● **EXERCISE OBJECTIVE**: Copy exactly. Include the line containing "330x303 pixels. Task: Expand", every line after it, and the last line below, but no pictures.

Collection entries:
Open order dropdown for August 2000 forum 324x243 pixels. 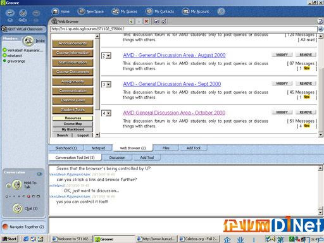(106, 56)
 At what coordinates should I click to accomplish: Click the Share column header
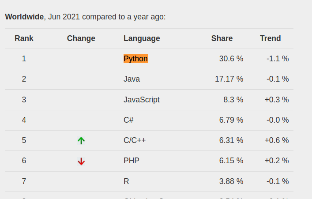(222, 38)
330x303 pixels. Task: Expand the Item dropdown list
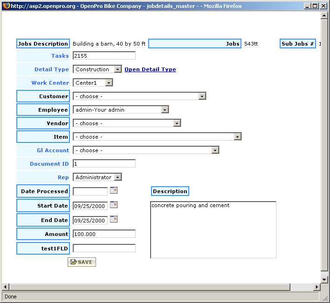[x=237, y=137]
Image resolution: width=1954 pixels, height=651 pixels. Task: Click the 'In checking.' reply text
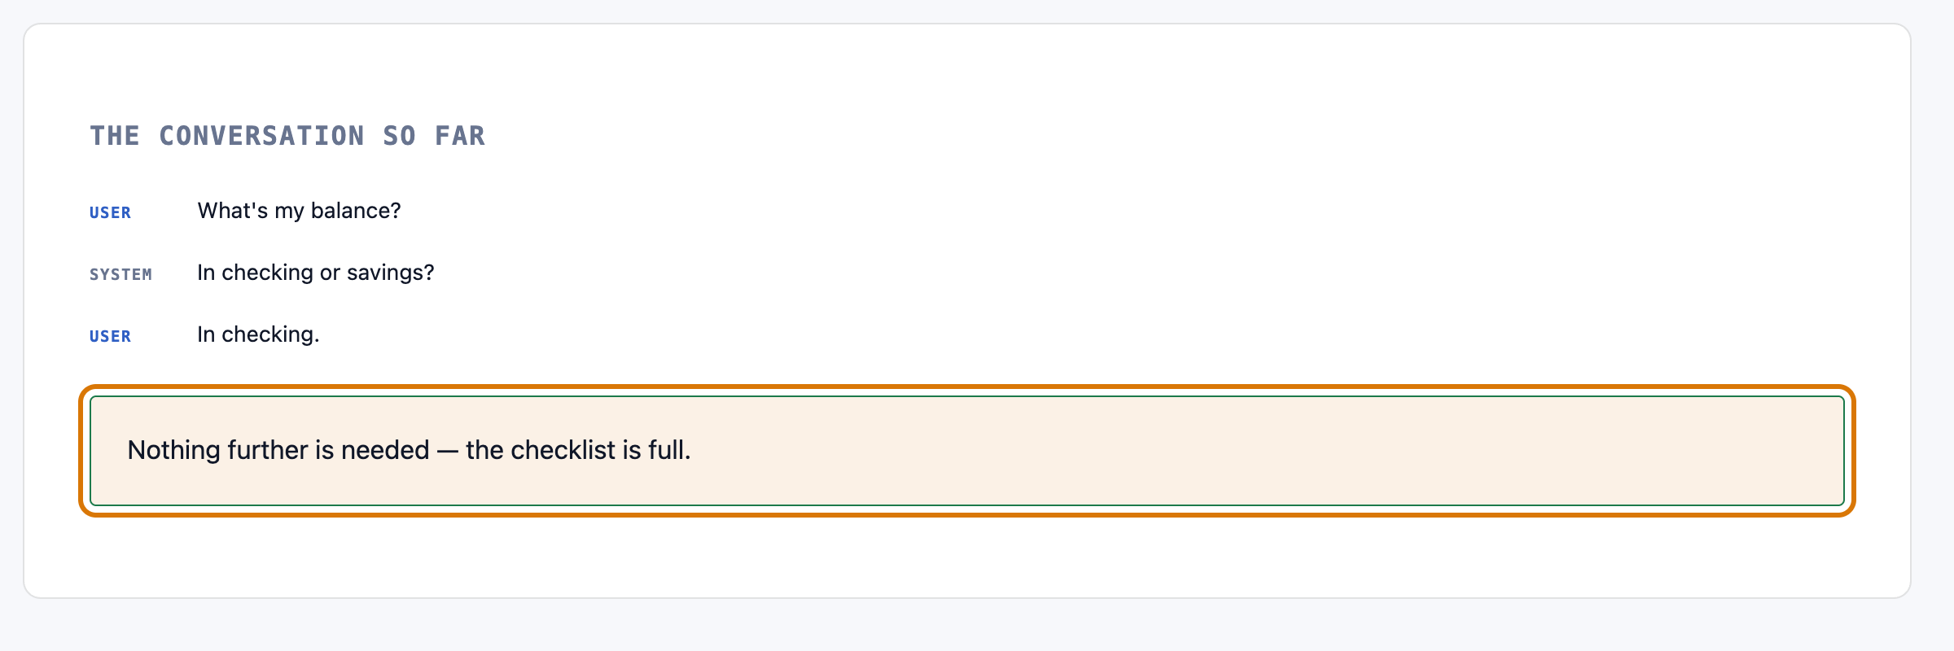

● **ANSWER SPACE**:
330x303 pixels. Task: Expand the Item dropdown list
[x=237, y=137]
Image resolution: width=1954 pixels, height=651 pixels. Task: Click the 'In checking.' reply text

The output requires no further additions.